- _TASK LIST_:
• 1. Rewrite everything in the bearing lubricant thread from "Not a problem" down to "(Dec 2, 2012)", replacing "pencil" with "dowel".
• 2. Answer these questions from the bearing lubricant thread:
(a) Which ISO grade of Royal Purple could not be found in stores or online?
(b) For what purpose does Rogue Runner sometimes use Hot Sauce?
(c) What price does jtbailey give for the linked offer?
┌─ PASSAGE PROVIDED
So do you think the 32 would be acceptable for general bearing lube (ie- NOT ceramic but just SS)? Can't find any ISO 22 royal purple anywhere in stores or online.


----------



## Dipsay (Apr 28, 2006)

Not a problem brotha, a little goes a long way. I put some on my finger and "Butter" the bearing in between my fingers and spin on a pencil or punch..


----------



## Rogue Runner (Dec 2, 2012)

All I use is Royal Purple. It seems to stick to the bearing better and last somewhat longer which it is designed for. Hot Sauce is a thinner mixture. I wash my bearings out sometimes with Hot Sauce kind of for a cleaner because it is thin it goes right throw the bearing not like Royal Purple it coats the balls in the bearing and sticks.


----------



## jtbailey (Apr 29, 2012)

crabtrap said:


> So do you think the 32 would be acceptable for general bearing lube (ie- NOT ceramic but just SS)? Can't find any ISO 22 royal purple anywhere in stores or online.


Here ya go.. $6.76 even comes with free shipping
http://www.amazon.com/gp/offer-listing/B004PKNXR8/ref=sr_1_2_olp?ie=UTF8&qid=1358971265&sr=8-2&keywords=royal+purple+synfilm&condition=new


----------



## crabtrap (Apr 24, 2005)
└─
┌─ RECORDS SUPPLIED
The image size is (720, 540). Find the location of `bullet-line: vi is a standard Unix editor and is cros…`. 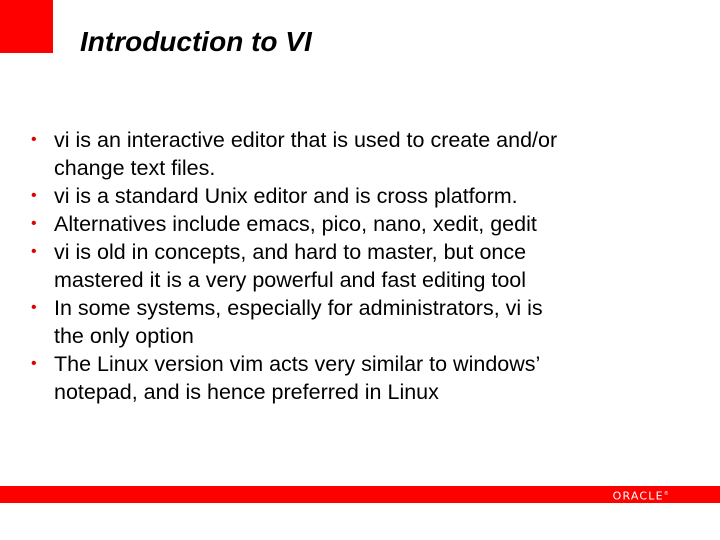

bullet-line: vi is a standard Unix editor and is cros… is located at coordinates (286, 196).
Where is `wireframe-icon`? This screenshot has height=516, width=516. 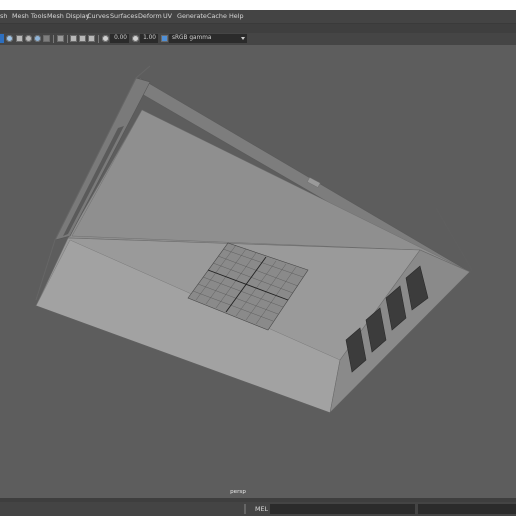
wireframe-icon is located at coordinates (20, 38).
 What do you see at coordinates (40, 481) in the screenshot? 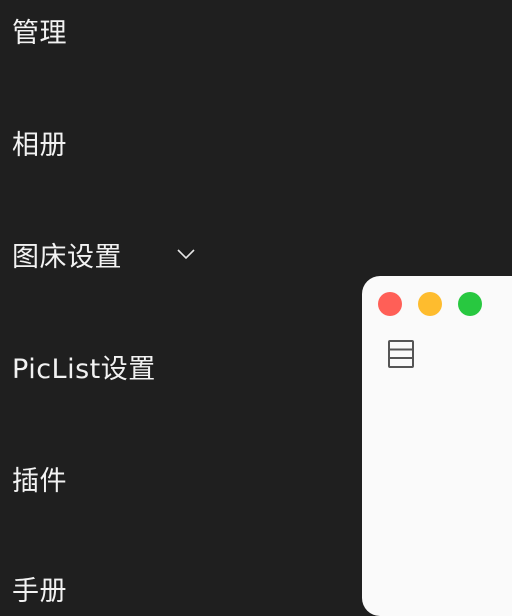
└─
- _LIST OF SOLUTIONS_:
• 1.
Not a problem brotha, a little goes a long way. I put some on my finger and "Butter" the bearing in between my fingers and spin on a dowel or punch..


----------



## Rogue Runner (Dec 2, 2012)

• 2.
(a) ISO 22.
(b) To wash out bearings, as a cleaner.
(c) $6.76, with free shipping.